The Hanyeri relief (or Gezbeli relief) is a Hittite rock relief near Hanyeri on the road from Tufanbeyli to Develi in Tufanbeyli district in Adana Province, about 80 km southeast of Kayseri, in Turkey. In Hittite times, the route over the 1960 m high Gezbeli Pass through the Taurus Mountains, which connected the Hittite heartland on the Kızılırmak River with Cilicia, passed by here. At the other end of the pass, to the northwest, is the İmamkullu relief. Rock reliefs are a prominent aspect of Hittite art.

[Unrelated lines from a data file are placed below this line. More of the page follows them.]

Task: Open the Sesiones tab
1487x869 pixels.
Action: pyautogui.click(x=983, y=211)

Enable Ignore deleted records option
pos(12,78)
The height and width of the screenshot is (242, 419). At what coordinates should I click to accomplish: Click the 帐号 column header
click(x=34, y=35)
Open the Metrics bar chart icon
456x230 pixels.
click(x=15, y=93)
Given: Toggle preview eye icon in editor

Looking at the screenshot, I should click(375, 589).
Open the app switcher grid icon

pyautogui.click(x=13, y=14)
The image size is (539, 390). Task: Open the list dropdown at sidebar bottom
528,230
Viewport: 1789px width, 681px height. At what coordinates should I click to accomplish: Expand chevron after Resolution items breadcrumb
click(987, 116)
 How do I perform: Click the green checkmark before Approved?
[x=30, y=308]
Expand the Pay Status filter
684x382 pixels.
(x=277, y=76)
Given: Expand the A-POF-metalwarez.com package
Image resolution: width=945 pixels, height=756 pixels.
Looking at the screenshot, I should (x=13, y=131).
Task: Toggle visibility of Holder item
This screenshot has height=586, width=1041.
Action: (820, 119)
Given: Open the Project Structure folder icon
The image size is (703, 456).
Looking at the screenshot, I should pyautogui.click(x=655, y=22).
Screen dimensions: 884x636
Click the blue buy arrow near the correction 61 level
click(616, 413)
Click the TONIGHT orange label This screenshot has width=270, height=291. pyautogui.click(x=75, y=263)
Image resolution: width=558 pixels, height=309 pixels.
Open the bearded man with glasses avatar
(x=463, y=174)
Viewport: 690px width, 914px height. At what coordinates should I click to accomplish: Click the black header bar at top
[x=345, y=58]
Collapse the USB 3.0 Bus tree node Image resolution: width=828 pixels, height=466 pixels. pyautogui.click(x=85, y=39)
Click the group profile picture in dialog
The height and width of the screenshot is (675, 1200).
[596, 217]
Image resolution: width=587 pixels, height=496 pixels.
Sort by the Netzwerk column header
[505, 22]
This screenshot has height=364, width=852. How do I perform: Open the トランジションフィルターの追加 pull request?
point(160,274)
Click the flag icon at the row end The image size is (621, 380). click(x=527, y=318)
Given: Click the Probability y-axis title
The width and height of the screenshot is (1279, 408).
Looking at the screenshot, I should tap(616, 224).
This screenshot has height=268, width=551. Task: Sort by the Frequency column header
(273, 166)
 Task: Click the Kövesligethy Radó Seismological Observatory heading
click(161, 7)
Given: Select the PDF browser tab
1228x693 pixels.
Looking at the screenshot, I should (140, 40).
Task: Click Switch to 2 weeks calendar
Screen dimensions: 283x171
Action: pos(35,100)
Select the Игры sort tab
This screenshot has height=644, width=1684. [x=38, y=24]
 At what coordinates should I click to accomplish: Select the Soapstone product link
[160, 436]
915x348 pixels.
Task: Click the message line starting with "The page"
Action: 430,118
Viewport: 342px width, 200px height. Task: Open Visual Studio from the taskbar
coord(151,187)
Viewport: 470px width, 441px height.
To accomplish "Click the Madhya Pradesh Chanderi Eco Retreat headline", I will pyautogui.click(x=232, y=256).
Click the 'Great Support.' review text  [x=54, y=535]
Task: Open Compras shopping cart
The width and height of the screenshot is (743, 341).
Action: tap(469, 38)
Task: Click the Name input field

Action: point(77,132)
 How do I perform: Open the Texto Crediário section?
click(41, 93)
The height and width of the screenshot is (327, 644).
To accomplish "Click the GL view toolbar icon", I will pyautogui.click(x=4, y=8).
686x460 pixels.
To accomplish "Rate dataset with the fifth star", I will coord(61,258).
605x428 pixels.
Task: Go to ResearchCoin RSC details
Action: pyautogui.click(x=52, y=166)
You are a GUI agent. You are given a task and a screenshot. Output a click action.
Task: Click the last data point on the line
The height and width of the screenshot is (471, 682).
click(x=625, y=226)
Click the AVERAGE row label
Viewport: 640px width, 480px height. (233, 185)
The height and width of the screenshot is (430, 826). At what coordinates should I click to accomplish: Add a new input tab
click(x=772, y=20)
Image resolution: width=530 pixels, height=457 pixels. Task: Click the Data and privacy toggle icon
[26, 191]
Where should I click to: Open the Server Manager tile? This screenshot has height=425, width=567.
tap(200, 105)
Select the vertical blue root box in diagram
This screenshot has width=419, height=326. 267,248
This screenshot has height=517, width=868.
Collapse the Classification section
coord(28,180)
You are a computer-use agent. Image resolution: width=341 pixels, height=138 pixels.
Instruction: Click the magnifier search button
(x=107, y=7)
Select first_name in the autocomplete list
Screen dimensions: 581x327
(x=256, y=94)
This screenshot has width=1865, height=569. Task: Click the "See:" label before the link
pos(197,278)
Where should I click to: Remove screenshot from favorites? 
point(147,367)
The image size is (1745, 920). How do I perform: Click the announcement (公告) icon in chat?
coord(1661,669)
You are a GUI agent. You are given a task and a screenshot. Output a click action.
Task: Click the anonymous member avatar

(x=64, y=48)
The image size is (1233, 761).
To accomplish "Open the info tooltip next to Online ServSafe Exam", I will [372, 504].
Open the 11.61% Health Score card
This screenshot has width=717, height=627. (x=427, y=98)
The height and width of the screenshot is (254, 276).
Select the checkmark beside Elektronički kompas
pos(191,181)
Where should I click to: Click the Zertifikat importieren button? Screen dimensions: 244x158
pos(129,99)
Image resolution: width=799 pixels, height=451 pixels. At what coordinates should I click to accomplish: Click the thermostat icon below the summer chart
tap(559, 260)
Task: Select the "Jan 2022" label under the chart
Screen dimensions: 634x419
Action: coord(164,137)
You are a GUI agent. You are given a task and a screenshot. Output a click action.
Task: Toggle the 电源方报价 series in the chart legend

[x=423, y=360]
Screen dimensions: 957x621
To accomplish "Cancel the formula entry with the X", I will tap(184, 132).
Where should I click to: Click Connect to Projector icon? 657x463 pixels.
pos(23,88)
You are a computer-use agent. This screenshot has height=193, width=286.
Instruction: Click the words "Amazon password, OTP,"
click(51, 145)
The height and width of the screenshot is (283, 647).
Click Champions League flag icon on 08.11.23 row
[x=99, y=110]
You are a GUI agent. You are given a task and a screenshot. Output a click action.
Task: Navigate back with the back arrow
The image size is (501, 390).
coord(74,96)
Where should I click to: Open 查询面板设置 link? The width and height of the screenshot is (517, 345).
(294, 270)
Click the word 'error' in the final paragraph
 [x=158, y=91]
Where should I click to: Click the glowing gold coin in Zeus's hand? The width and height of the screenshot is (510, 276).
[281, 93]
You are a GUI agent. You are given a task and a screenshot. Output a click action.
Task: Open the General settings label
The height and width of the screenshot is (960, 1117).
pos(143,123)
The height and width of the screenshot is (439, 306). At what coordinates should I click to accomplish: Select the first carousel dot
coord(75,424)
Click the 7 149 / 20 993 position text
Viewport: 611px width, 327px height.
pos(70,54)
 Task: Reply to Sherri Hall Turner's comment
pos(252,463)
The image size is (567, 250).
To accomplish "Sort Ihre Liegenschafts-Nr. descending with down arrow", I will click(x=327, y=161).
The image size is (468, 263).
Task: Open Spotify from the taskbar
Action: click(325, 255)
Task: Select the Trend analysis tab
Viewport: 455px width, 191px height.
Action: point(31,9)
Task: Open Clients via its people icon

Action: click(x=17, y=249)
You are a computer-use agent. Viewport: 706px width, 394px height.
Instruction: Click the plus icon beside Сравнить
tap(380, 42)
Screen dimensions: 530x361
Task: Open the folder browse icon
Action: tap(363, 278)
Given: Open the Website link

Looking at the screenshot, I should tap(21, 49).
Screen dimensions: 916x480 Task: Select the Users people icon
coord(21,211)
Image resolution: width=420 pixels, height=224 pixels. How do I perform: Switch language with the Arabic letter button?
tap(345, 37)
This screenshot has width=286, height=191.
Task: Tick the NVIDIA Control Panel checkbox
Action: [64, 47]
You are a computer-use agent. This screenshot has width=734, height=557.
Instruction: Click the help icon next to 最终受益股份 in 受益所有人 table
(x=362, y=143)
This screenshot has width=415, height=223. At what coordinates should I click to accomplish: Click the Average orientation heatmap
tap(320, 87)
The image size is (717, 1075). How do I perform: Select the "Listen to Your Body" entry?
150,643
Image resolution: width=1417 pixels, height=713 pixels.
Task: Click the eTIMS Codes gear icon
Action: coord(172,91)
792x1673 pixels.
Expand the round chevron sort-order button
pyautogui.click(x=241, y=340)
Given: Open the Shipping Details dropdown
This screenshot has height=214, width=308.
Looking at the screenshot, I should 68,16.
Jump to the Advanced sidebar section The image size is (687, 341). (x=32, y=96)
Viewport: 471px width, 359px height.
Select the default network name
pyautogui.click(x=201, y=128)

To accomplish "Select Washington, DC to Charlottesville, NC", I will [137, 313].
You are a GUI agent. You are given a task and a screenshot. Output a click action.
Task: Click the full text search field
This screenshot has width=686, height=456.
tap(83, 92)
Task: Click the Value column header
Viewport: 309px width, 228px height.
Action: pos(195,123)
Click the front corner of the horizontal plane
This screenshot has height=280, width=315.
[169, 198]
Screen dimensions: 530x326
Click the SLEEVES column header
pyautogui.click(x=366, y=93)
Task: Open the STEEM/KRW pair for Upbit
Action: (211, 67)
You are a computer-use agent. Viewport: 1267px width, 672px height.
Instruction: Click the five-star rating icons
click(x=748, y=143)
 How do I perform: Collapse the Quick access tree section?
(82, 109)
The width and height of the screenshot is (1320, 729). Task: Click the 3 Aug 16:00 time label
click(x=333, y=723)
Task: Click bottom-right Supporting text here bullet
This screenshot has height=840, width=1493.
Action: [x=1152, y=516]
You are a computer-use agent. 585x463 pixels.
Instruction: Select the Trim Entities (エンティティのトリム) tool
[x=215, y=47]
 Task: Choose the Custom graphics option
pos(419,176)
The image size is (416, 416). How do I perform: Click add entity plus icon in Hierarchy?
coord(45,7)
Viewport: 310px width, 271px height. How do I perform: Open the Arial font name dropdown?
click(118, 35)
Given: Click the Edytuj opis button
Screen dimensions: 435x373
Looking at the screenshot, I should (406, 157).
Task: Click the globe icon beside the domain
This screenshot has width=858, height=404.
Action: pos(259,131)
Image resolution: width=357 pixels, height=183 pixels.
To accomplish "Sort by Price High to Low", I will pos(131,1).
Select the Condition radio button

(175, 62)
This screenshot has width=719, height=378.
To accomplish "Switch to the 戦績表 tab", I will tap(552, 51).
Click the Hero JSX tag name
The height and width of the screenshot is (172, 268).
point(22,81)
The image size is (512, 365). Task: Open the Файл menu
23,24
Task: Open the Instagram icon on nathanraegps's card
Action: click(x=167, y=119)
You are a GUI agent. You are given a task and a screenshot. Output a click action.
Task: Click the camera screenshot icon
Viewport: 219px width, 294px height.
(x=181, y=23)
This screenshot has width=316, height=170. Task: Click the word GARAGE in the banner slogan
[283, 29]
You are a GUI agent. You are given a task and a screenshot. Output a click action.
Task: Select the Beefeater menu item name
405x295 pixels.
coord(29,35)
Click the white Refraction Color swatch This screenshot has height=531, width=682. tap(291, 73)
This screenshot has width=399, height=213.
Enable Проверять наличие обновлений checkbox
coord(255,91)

The Hanyeri relief was discovered in 1939 by Ali Rıza Yalgın, then director of the Adana Archaeology Museum and dates to the 13th century BC. It is about four metres above floor level and is about 2 m x 3.5 m. A bull is depicted on the left hand side, standing on the shoulders of two mountain goddesses. Hieroglyphs name the bull as the god Sarruma. A border warrior stands in the centre, facing left, with a bow hung over his shoulder and a spear in his right hand. He wears a short tunic and pointy shoes. He is identified by an inscription as the "son of a king" and his name probably reads "Ku(wa)lanamuwa." The same name appears on the Manisa relief and the İmamkullu relief, but it is not clear whether all three refer to the same person. This inscription is located left of the prince's head and is in Luwian hieroglyphs. Another inscription appears behind the prince's back (unusually) and is probably not related to the figural relief. J.D. Hawkins reads it as the name "Tarḫuntabijammi"; it may have been added later. Hawkins connects this name with a prince "Tarḫuntabija," who is named in the Hemite relief.
As of 2013, the monument was in poor condition and no longer recognisable.